The gimbal is controlled in a way to ensure that the gimbal is pointing towards
the tracked object’s estimated position. The MPC is demonstrated through field
experiments in Chapter 3 and 5 to be able to successfully make both of the UAV
platforms developed in this thesis able to track objects.
Chapter 4 develops a solution for the machine vision module as an object detection,
recognition and tracking module compatible with the developed object detection
and tracking framework. The module enables the UAV to perform on-board image
processing of thermal images in order to automatically segment the images
into either background or objects of interest. Using the on-board telemetry data
indicating the UAVs position and attitude coupled with the segmented images, the
module is able to use a Kalman filter to track and estimate the position and velocity
of the detected objects of interest.
Chapter 5 demonstrates that the developed object detection and tracking framework
is agile and adaptable by replacing the machine vision module of the system
with a module more suitable for use in a sea ice management application.
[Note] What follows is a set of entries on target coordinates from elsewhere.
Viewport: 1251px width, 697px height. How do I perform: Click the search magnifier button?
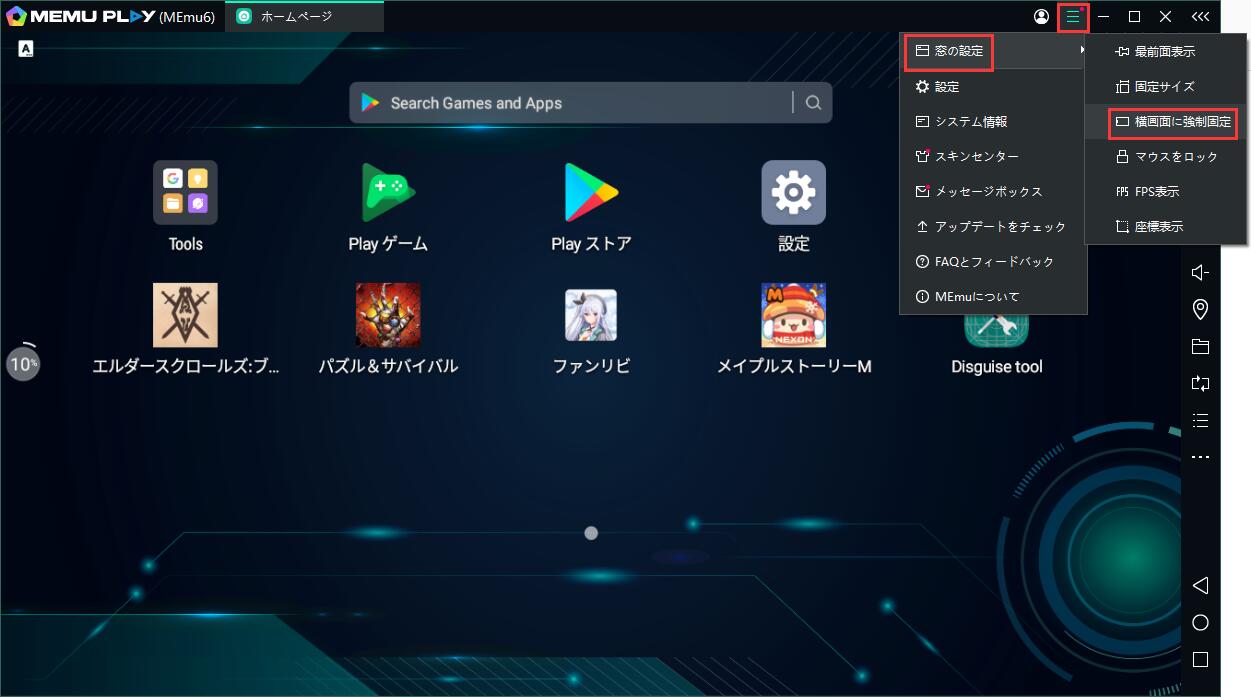(813, 102)
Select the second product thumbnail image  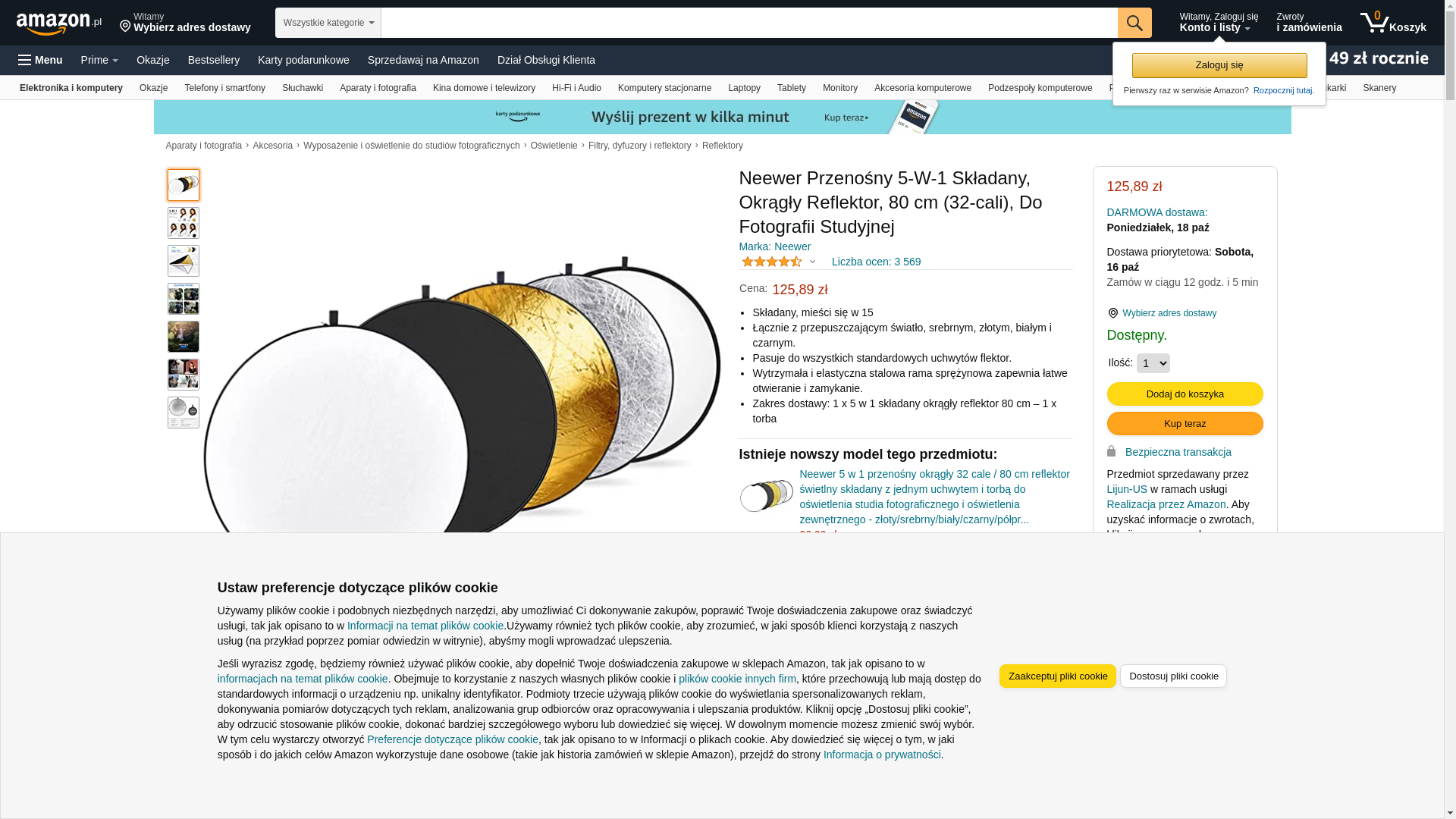click(184, 223)
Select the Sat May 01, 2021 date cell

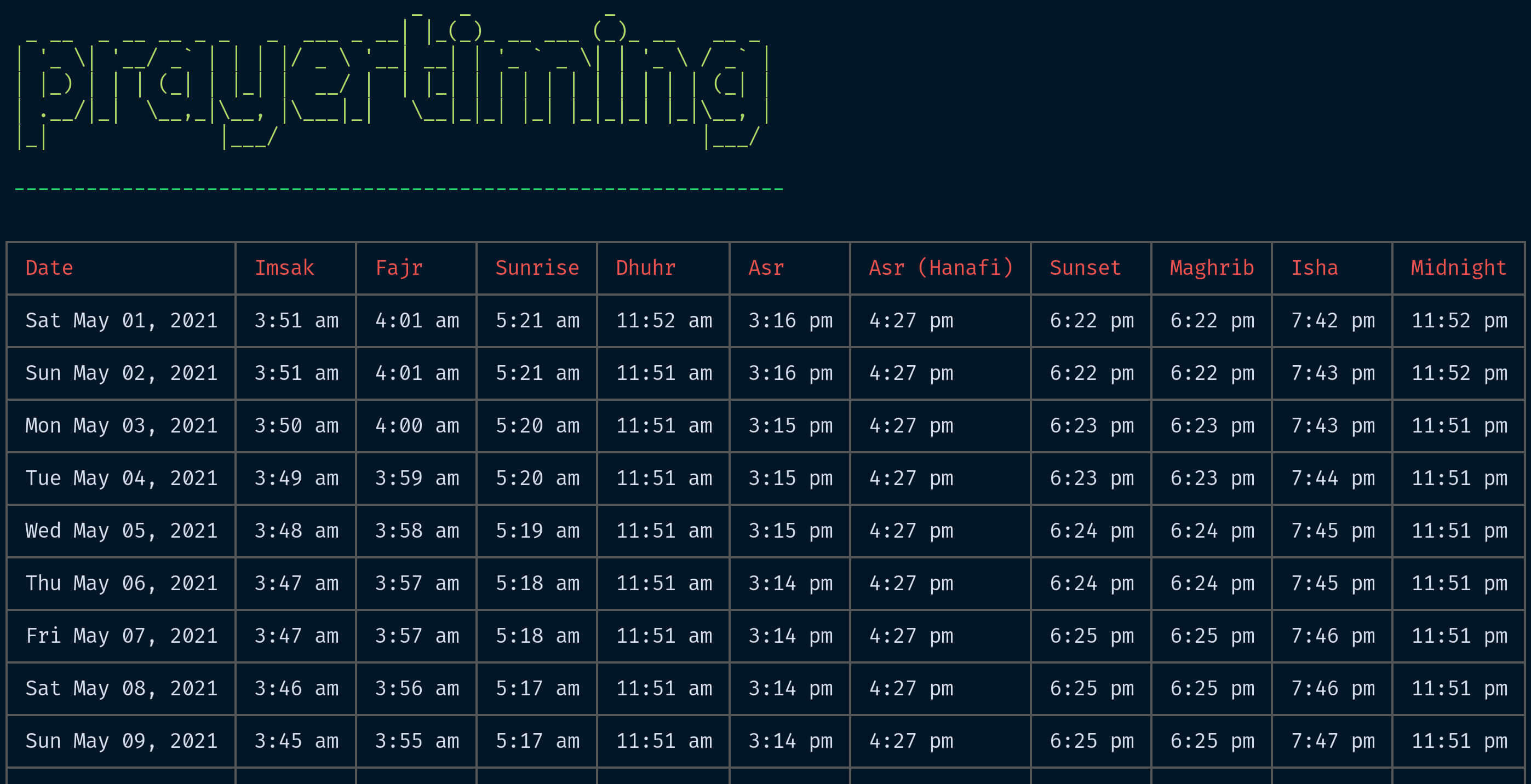pyautogui.click(x=121, y=321)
Furthermore,
the nominal tests of the alternative modules developed in this chapter show
promising results for the use of UAVs in the area of sea ice management.
A full scale test of the object detection and tracking framework where all of the
modules of the framework are activated and interacting simultaneously is still a test
that has to be conducted, although the nominal testing in Chapter 5 demonstrates
the viability of the framework and its implemented modules.